**EXERCISE BRIEF**
Only the lines from the line with "Task: Open the Effets dropdown showing Fixe" through the end of the records belong in your reply, copied exactly, with every picture left out.

*** GIVEN INFORMATION ***

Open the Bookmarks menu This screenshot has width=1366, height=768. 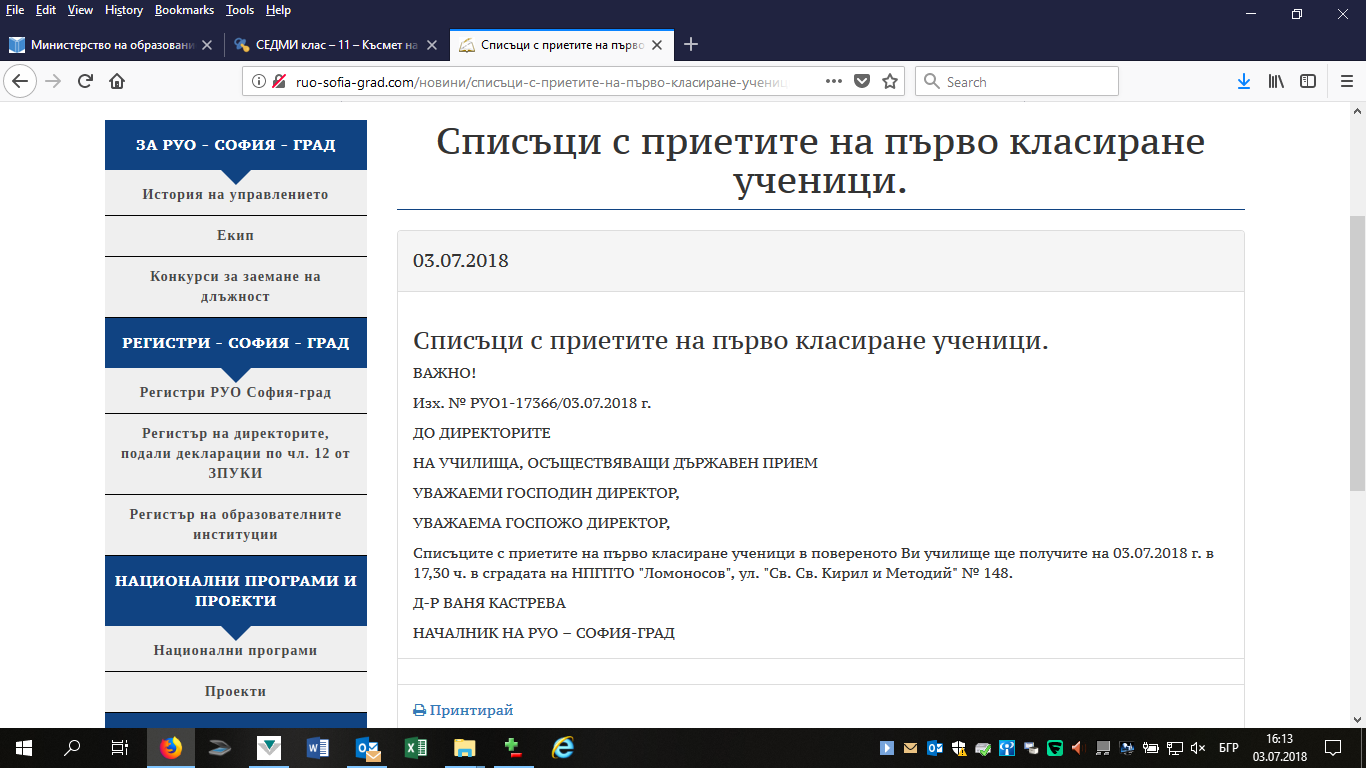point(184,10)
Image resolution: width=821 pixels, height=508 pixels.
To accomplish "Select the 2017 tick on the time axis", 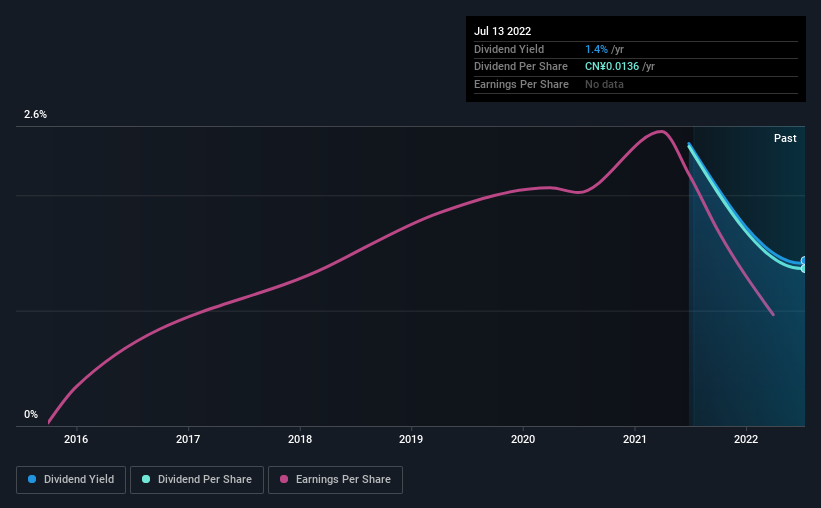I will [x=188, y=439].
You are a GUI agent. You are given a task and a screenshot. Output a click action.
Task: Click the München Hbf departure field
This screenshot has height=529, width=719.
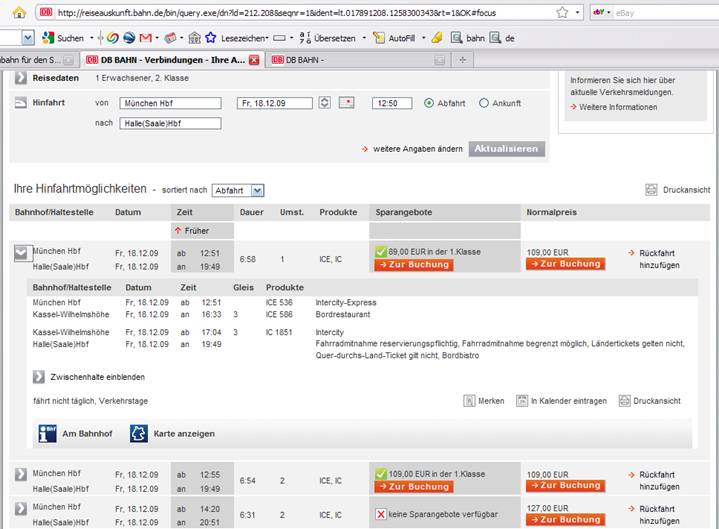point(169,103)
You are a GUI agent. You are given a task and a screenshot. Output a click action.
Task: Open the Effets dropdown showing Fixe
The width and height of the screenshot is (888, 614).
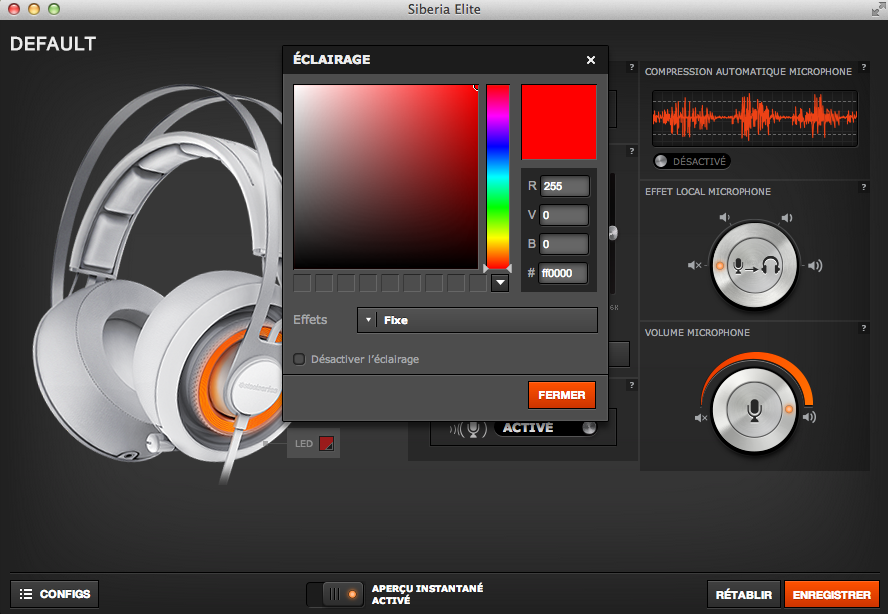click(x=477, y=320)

*** End of GIVEN INFORMATION ***

**TASK RESULT**
Task: Open the Effets dropdown showing Fixe
The width and height of the screenshot is (888, 614).
click(x=477, y=320)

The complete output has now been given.